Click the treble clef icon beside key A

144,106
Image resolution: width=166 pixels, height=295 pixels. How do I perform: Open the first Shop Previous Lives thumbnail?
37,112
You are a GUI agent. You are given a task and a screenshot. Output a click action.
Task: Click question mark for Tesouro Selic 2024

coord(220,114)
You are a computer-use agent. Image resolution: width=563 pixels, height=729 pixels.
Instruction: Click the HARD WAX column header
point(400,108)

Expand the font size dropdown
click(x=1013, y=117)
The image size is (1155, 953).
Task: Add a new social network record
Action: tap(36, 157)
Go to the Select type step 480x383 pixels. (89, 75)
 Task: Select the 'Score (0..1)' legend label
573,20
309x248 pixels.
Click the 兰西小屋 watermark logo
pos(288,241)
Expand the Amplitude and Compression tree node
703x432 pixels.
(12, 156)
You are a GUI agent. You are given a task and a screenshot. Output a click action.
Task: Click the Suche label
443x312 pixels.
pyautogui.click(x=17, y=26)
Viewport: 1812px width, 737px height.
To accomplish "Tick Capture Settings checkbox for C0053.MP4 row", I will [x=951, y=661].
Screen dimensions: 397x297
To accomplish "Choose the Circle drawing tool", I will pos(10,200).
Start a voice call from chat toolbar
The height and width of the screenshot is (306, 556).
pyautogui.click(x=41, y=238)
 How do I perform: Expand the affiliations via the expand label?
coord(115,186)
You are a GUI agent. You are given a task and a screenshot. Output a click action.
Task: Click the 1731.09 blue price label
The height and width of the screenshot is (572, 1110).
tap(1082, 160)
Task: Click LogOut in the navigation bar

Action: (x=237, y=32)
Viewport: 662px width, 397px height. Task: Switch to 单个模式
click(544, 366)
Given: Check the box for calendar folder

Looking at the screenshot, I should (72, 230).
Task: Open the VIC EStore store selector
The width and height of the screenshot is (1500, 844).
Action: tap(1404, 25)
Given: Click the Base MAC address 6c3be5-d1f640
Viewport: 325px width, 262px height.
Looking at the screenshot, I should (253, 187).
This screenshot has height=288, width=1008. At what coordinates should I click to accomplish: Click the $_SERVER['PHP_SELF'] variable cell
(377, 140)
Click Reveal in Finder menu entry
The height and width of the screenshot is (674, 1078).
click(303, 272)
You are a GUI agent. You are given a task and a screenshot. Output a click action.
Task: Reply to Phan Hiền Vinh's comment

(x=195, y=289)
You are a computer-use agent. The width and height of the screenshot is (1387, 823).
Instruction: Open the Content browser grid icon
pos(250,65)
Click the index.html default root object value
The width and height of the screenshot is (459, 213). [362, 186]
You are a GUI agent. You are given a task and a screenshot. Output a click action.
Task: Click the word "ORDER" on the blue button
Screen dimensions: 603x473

________________________

# Challenge:
Copy the lines from the records exactly, starting at the line that contains "Task: Open the VIC EStore store selector" and ending at the line that contains "The width and height of the screenshot is (459, 213).".

# The completed task:
Task: Open the VIC EStore store selector
The width and height of the screenshot is (1500, 844).
Action: tap(1404, 25)
Given: Click the Base MAC address 6c3be5-d1f640
Viewport: 325px width, 262px height.
Looking at the screenshot, I should (253, 187).
This screenshot has height=288, width=1008. At what coordinates should I click to accomplish: Click the $_SERVER['PHP_SELF'] variable cell
(377, 140)
Click Reveal in Finder menu entry
The height and width of the screenshot is (674, 1078).
click(303, 272)
You are a GUI agent. You are given a task and a screenshot. Output a click action.
Task: Reply to Phan Hiền Vinh's comment

(x=195, y=289)
You are a computer-use agent. The width and height of the screenshot is (1387, 823).
Instruction: Open the Content browser grid icon
pos(250,65)
Click the index.html default root object value
The width and height of the screenshot is (459, 213). [362, 186]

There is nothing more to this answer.